Stored items from a collection:

BEGIN

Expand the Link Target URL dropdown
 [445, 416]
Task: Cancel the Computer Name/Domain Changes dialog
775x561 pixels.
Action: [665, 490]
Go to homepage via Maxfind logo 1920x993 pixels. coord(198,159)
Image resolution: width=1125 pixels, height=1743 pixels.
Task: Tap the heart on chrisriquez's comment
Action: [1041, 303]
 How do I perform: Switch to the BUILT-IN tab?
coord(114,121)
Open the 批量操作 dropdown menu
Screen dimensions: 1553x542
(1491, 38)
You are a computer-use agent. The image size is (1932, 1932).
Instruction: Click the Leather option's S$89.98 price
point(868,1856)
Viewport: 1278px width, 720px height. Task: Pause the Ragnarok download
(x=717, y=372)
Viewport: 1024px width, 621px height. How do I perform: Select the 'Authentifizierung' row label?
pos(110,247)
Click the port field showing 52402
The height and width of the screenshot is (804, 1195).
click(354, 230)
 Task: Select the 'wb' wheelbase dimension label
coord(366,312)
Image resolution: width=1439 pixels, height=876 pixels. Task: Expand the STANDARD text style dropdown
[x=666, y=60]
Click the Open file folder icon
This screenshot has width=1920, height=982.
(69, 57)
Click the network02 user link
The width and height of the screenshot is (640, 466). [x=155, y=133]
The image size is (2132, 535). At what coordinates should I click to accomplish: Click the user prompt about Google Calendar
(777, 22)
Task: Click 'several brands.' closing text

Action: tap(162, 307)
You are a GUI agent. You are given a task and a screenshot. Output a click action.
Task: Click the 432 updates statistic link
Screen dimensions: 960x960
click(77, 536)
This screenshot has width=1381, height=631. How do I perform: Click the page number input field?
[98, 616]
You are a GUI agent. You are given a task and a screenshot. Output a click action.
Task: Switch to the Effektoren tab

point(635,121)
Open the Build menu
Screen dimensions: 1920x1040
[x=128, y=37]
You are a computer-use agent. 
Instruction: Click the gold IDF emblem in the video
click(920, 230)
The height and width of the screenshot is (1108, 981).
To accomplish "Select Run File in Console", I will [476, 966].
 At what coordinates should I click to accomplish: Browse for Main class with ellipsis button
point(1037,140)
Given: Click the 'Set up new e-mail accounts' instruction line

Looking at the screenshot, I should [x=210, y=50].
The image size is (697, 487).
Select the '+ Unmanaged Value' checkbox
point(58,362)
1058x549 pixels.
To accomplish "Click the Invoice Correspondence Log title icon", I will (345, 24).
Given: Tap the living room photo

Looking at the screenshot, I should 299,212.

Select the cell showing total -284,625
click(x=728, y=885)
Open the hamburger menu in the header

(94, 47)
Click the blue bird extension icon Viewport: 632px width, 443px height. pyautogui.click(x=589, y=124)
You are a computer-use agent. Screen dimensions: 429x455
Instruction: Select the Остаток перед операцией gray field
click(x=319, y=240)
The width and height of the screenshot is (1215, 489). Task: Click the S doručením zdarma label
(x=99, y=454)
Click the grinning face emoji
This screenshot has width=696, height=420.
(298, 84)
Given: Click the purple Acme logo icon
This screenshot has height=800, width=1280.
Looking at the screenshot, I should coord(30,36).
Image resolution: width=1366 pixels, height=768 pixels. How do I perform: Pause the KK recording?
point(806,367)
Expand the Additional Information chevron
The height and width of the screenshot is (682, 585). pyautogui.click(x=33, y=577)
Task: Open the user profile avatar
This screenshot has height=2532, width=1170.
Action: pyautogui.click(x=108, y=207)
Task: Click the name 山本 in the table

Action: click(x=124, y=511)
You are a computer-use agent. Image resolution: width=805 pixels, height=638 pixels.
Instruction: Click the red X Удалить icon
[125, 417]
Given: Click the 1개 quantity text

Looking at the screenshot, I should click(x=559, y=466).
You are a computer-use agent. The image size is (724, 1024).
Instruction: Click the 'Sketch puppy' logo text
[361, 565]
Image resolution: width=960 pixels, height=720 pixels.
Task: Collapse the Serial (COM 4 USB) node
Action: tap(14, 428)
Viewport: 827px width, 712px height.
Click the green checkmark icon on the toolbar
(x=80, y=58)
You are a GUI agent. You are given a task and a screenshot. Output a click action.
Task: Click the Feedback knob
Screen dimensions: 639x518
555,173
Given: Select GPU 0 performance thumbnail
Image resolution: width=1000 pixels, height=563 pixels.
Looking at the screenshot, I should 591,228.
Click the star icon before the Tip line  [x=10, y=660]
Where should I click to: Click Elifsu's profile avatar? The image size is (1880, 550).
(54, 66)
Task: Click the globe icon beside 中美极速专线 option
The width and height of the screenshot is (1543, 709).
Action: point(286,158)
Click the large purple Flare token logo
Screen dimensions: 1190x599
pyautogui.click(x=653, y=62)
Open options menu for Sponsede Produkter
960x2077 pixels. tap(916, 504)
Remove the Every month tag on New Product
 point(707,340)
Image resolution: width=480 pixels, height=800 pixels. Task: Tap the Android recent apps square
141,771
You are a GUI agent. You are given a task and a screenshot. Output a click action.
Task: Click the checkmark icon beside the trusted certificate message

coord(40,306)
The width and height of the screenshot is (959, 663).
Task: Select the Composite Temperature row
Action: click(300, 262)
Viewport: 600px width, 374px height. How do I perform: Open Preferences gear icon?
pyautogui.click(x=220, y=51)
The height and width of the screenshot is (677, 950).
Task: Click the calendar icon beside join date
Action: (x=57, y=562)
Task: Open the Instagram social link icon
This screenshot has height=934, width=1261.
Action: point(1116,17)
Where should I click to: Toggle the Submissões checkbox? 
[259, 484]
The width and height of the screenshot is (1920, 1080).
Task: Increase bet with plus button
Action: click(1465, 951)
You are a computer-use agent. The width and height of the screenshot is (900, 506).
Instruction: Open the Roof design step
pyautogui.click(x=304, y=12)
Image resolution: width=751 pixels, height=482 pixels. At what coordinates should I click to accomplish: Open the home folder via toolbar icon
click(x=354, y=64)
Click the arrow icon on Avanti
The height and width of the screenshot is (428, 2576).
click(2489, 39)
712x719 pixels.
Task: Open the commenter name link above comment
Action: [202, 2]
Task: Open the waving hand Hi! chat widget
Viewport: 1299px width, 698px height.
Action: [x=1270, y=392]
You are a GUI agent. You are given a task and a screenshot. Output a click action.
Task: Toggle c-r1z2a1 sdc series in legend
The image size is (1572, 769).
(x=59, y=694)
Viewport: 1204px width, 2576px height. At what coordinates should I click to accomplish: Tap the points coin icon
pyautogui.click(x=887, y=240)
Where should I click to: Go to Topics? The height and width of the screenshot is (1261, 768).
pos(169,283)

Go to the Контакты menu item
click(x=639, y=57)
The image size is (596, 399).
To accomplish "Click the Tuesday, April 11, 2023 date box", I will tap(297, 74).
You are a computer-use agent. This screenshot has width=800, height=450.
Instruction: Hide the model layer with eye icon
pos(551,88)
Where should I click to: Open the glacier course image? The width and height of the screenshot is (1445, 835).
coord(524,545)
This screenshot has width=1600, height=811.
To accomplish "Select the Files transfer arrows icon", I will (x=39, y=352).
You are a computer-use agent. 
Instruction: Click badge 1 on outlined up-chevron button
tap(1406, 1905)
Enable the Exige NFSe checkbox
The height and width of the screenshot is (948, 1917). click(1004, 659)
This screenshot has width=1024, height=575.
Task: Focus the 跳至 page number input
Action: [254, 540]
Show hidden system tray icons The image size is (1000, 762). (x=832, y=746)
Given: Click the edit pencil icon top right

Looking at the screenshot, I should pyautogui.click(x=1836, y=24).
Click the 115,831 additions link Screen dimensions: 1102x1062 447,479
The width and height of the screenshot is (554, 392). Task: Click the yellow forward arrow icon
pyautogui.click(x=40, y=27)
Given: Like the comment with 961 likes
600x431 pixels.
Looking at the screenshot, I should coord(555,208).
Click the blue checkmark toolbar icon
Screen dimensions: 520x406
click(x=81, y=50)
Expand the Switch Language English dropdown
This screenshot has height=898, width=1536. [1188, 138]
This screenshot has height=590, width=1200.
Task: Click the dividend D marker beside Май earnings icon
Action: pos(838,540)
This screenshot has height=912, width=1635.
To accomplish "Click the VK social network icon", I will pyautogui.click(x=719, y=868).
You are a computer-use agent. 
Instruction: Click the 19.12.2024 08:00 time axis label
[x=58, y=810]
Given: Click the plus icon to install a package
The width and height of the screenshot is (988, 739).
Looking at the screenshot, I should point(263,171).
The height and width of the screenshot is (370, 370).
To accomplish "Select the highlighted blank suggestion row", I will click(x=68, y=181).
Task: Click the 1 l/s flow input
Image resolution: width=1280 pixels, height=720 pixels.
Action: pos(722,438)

END

PROBLEM DESCRIPTION: Please return only the lines above, starting at the line that has "Instruction: Hide the" and ending at the line that has "Given: Like the comment with 961 likes", keeping both and leaving each one unchanged.

SOLUTION:
Instruction: Hide the model layer with eye icon
pos(551,88)
Where should I click to: Open the glacier course image? The width and height of the screenshot is (1445, 835).
coord(524,545)
This screenshot has width=1600, height=811.
To accomplish "Select the Files transfer arrows icon", I will (x=39, y=352).
You are a computer-use agent. 
Instruction: Click badge 1 on outlined up-chevron button
tap(1406, 1905)
Enable the Exige NFSe checkbox
The height and width of the screenshot is (948, 1917). click(1004, 659)
This screenshot has width=1024, height=575.
Task: Focus the 跳至 page number input
Action: [254, 540]
Show hidden system tray icons The image size is (1000, 762). (x=832, y=746)
Given: Click the edit pencil icon top right

Looking at the screenshot, I should pyautogui.click(x=1836, y=24).
Click the 115,831 additions link Screen dimensions: 1102x1062 447,479
The width and height of the screenshot is (554, 392). Task: Click the yellow forward arrow icon
pyautogui.click(x=40, y=27)
Given: Like the comment with 961 likes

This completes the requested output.